The exams were administered again after years one, two, and three. The majority of interviewees described themselves as white and non-Hispanic.
More than a third of the individuals also provided urine samples, which allowed researchers to assess dietary flavanol levels before and during the study using a biomarker created by co-study authors at Reading University in the UK.
The biomarker allowed the researchers a more accurate approach to check if individuals were adhering to their prescribed regimen and see if flavanol levels correlated with performance on the cognitive tests. Although there was some variation in flavanol levels, no participant had significant flavanol deficiency.
According to the findings of a new study, Flavanol deficiency appears to be a driver of age-related memory decline, as flavanol consumption is linked with memory scores and flavanol supplementation enhanced memory in flavanol-deficient people. The study’s findings are consistent with a recent study that indicated flavanol pills did not improve memory in a group of persons with varying baseline flavanol levels.

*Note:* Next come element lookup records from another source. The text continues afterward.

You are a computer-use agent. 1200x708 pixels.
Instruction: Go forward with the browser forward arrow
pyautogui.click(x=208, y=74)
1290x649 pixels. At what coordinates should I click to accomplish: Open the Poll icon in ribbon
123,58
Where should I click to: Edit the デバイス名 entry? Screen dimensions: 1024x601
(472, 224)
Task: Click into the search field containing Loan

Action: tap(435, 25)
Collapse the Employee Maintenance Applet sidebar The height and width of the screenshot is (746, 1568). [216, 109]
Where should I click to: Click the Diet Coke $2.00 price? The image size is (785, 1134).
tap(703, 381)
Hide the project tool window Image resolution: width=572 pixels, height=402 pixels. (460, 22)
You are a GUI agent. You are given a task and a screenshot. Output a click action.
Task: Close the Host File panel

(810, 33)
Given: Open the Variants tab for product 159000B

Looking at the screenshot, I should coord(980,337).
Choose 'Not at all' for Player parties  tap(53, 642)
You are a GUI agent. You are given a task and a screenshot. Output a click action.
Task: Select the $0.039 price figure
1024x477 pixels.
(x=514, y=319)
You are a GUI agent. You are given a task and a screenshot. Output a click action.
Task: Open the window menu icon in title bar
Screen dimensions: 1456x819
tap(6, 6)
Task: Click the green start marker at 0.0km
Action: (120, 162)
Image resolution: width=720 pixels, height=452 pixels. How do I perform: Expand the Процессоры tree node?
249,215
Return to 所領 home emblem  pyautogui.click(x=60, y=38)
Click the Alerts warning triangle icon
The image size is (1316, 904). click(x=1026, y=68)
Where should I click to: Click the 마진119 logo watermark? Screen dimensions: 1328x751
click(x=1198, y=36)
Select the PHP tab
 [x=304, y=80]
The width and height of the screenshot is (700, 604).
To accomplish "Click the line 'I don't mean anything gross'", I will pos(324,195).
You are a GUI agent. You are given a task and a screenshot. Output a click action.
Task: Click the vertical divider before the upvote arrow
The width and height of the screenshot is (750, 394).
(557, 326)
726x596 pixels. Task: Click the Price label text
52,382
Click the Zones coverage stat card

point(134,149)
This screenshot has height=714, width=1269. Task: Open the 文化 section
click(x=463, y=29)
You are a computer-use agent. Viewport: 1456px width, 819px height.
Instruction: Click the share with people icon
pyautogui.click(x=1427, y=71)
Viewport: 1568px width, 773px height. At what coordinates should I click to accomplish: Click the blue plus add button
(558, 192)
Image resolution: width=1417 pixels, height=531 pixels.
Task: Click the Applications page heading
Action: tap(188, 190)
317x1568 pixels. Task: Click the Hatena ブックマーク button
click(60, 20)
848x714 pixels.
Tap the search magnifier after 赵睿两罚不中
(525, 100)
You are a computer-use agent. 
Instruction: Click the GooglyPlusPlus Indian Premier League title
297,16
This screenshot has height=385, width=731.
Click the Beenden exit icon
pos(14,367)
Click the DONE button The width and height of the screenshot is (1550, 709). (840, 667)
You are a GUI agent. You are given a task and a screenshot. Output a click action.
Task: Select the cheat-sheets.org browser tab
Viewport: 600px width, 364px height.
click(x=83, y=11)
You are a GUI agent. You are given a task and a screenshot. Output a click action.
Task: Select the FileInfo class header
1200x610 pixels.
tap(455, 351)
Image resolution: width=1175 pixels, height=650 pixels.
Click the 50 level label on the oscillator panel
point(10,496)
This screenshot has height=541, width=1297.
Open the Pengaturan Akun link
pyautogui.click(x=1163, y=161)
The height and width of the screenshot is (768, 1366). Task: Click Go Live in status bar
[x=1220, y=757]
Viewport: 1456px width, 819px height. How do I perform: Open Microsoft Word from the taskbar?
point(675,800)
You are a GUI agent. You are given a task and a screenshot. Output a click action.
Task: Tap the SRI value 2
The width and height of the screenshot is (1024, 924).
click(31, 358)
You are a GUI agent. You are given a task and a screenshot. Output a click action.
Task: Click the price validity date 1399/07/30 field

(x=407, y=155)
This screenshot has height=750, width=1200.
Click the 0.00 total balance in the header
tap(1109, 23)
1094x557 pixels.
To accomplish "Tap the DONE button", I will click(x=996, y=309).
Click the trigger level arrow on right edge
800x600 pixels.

It is possible that the previous study’s memory tests did not examine memory processes in the hippocampus area affected by flavanols and that flavanols only improved memory processes governed by the hippocampus and did not improve memory mediated by other brain sections.
Small said, “We cannot yet definitively conclude that low dietary intake of flavanols causes poor memory performance. We did not conduct the opposite experiment: depleting flavanol in people who are not deficient, adding that such an experiment might be considered unethical.”
According to Small, the next step in confirming flavanols’ effect on the brain is a clinical experiment to restore flavanol levels in people with severe flavanol deficiency.
Small said, “Age-related memory decline is thought to occur sooner or later in nearly everyone, though there is a great amount of variability; if some of this variance is partly due to differences in dietary consumption of flavonols, then we would see an even more dramatic improvement in memory in people who replenish dietary flavanols when they’re in their 40s and 50s.”
Mars Edge, a division of Mars Inc., and the National Institutes of Health funded the study.